EXTRACT TO READ:

Synopses & Reviews
The internet may be a utopia for free expression, but it also harbours nihilistic groups and individuals spreading bizarre creeds, unhindered by the risk-averse gatekeepers of the mass media -- and not all are as harmless as the Virtual Church of the Blind Chihuahua or Sexastrianism.
With few entry barriers, ready anonymity and no centralised control, the internet offers wired extremists unprecedented access to a potential global audience of billions. Technology allows us to select the information we wish to receive -- so those of a fanatical bent can filter out moderating voices and ignore countervailing arguments, retreating into a virtual world of their own design that reaffirms their views.
In The Devil's Long Tail, Stevens and O'Hara argue that we misunderstand online extremism if we think intervention is the best way to counter it. Policies designed to disrupt radical networks fail because they ignore the factors that push people to the margins. Extremists are driven less by ideas than by the benefits of participating in a tightly-knit, self-defined, group. Rather, extreme ideas should be left to sink or swim in the internet's marketplace of ideas.
The internet and the web are valuable creations of a free society. Censoring them impoverishes us all while leaving the radical impulse intact.

DATA ENTRIES:
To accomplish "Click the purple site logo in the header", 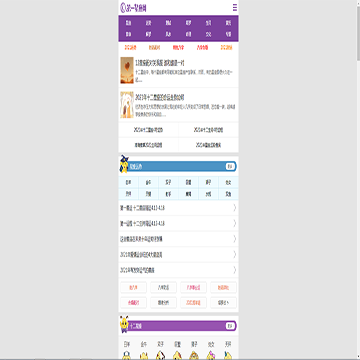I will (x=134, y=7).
--
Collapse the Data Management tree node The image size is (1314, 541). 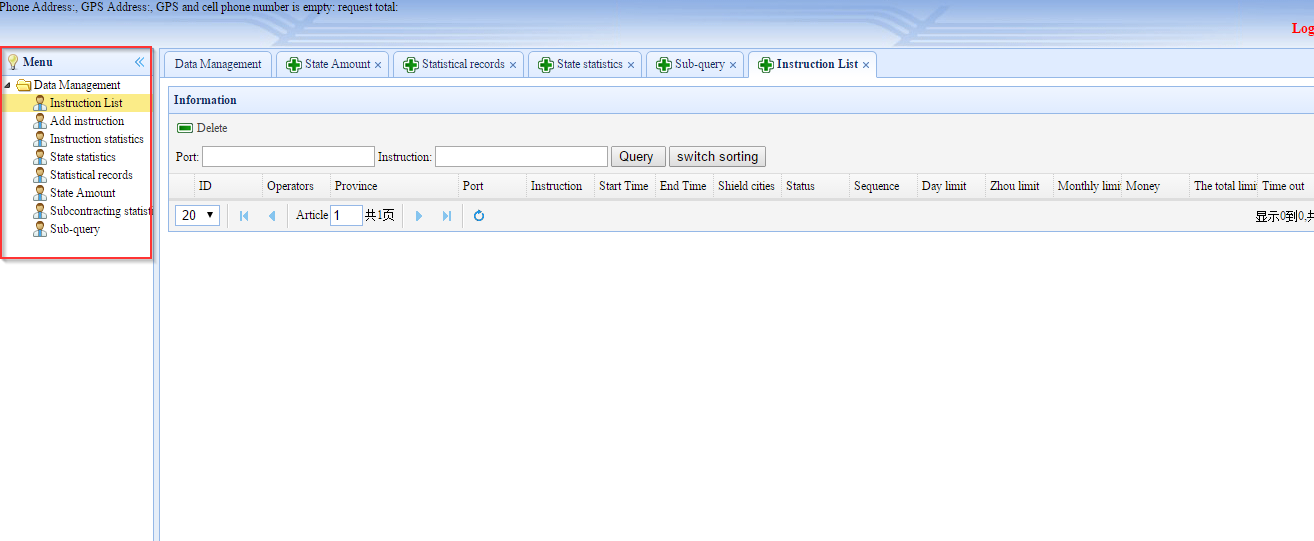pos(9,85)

CHALLENGES:
1 – Copy out the book synopsis starting at "With few entry" and ending at "reaffirms their views.".
2 – According to the book synopsis, which features of the internet give wired extremists unprecedented access to a global audience? List them.
The entries that come after the book synopsis are from a different source.

SET OF ANSWERS:
1 –
With few entry barriers, ready anonymity and no centralised control, the internet offers wired extremists unprecedented access to a potential global audience of billions. Technology allows us to select the information we wish to receive -- so those of a fanatical bent can filter out moderating voices and ignore countervailing arguments, retreating into a virtual world of their own design that reaffirms their views.

2 –
- Few entry barriers
- Ready anonymity
- No centralised control